The reason why I don’t own a cow though I live in the village is that I milked my father’s cows until I completed Form Four. For seven days a week, I also trekked considerable distances to sell the milk (the word hawk had not been popularised by then), to people in adjacent villages.
I resented the duty of milking cows and ‘taking’ milk to my neighbours, because it denied me the freedom of mixing with my age mates, even at weekends. It also interfered with my studies. Consequently, I came to detest milk cows and the labour involved in keeping them.
However, much later I appreciated that it was through the milk proceeds and that of the coffee we picked and took on a wheelbarrow to the factory more than five kilometres away, that my father was able to raise his large family.
Today, children rights activists would say the experience ‘traumatised’ me so much that I could never entertain the idea of owning a milk cow. However, I still buy whole milk from my neighbour in a process known as ‘gukua iria’. The system is thus referred because one is supplied with milk from the beginning to the end of the month, when he/she pays for it.
When we have visitors or for one reason or another need more milk, we either buy from the local dairy society or packet milk from the supermarket. More often than not, those who collect milk from farmers for the society, mix it with a concoction of water and margarine before selling to local vendors or individual milk buyers. Thus in the most, milk bought from this source is adulterated and not fit for human consumption. On the other hand, the taste of packed milk is just not for the villager in me.
Although I won’t keep a dairy cow, I connect my neighbour who keeps the milk cow for another reason. I do a bit of kitchen farming. I hear that some of the vegetables we buy from the market could have been sprayed with chemicals just a day before they are taken to the market. Some say that the chemical fertilisers used to fertilise these foodstuffs could harbour harmful chemicals. So a plant whatever I can to avoid some of these toxins.
That is why I value the neighbor who keeps the milk cow as he can provide me with manure to fertilise the soil on which I grow my vegetables. But now not only does the government of Kenya want me to stop buying milk from my neighbour, it wants to stop the neighbour from selling manure to me. That, to say the least, is absurd.
In the first place, why does the Kenya Dairy Board want to ban the sale of unprocessed milk by a neighbour to a neighbour? Who will benefit from this punitive measure on the small-scale farmer? Why not let me continue being the willing buyer and my neighbour, the willing seller of milk? Why this Big Brotherism?

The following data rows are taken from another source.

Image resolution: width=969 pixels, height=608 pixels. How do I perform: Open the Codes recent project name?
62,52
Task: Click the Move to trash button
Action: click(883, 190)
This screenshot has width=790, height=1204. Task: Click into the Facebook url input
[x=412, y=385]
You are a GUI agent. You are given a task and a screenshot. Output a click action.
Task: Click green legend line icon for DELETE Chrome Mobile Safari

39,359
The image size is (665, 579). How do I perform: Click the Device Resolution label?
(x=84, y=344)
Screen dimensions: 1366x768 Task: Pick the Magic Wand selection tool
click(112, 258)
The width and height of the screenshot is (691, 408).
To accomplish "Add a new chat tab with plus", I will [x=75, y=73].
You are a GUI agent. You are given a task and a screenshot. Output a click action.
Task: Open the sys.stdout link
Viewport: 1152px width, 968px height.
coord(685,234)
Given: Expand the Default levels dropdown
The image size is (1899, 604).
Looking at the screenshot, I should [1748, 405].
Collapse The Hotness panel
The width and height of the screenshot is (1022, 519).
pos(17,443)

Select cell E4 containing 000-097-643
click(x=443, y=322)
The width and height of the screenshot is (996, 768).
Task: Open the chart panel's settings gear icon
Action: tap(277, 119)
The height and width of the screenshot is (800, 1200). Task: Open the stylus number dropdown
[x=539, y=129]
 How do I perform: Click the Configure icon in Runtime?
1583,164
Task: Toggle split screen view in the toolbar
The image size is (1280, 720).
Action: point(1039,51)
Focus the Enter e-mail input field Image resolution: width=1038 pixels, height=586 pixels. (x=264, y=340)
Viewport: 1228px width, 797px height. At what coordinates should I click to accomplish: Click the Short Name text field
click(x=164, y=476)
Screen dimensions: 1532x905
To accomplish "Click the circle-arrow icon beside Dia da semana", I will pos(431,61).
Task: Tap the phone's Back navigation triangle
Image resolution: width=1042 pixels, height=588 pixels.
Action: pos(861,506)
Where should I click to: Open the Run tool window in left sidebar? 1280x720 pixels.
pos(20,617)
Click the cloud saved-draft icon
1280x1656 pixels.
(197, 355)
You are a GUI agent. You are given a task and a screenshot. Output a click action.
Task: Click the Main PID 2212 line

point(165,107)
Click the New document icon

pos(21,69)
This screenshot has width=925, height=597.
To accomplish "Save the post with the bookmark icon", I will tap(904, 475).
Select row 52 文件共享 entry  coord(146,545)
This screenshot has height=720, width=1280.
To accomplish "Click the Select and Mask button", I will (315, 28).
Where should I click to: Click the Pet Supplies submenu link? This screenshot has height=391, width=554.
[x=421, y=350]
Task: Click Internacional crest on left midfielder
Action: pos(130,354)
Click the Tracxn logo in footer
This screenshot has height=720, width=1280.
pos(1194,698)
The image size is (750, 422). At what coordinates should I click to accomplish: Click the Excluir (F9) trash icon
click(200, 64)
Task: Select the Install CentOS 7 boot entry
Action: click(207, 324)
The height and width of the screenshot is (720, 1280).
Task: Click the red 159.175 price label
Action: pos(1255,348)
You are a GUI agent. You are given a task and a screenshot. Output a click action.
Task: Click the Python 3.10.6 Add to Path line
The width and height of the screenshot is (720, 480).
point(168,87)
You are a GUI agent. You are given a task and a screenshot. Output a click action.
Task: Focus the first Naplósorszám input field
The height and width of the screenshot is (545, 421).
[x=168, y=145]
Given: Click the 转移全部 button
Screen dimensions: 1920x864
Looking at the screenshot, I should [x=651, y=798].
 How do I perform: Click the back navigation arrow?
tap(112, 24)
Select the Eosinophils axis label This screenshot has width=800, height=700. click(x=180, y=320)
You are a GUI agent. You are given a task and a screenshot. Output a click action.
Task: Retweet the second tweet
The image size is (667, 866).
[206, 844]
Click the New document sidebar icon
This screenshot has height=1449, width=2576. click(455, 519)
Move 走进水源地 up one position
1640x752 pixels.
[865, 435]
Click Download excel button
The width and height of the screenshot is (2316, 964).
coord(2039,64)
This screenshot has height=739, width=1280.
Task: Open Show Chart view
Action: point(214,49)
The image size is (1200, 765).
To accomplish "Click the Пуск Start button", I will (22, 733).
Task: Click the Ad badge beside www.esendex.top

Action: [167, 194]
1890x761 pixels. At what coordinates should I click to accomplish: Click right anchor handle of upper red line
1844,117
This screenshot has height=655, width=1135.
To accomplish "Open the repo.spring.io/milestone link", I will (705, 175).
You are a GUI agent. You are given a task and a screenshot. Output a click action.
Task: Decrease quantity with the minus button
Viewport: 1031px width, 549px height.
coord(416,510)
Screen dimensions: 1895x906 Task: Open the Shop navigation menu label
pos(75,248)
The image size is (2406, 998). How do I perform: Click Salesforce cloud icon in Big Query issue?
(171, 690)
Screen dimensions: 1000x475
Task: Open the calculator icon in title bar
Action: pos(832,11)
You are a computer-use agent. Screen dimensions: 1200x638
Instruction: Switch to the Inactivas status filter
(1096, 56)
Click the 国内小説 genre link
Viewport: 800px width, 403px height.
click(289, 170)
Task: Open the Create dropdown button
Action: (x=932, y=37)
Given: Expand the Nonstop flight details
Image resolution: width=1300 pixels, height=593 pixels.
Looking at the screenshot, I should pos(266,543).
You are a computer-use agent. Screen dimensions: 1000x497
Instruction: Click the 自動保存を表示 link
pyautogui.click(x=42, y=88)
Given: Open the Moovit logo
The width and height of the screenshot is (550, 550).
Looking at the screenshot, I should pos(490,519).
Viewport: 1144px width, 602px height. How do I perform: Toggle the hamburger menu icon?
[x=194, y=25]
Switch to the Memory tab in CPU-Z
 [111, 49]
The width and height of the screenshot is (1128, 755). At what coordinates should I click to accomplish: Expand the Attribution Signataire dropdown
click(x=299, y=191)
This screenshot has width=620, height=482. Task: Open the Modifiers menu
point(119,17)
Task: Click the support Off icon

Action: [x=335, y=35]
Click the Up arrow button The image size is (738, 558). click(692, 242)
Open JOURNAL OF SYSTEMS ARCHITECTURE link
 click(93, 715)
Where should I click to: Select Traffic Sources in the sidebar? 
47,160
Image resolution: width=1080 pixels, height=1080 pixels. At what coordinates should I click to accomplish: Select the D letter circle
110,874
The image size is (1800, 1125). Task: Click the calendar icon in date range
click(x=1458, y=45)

Why won’t this government let me choose between chemical fertiliser and animal manure? From time immemorial, farmers have used animal manure to enrich soil and people eating food thus produced have lived long and healthy lives.
Additionally, doubt has been expressed on the use of some chemical fertilizers. And exactly what is wrong with animal manure? Why does this government want all farmers to buy chemical fertilisers? Who is the beneficiary of this scheme?
So when these regulations come into effect, we will buy all produce by the kilo, but most people in the slums and villages buy tomatoes, onions and even potatoes per piece. Cabbages are bought by the slice, dania and sukuma by the bunch. What is going to happen to the millions who depend on the kadogo economy? Who will employ the thousands of mama mbogas who raise families selling pieces of each and every produce in the market?
This government must not drive Kenyans to the wall. It seems to be telling them to eat cake when they are crying for ugali.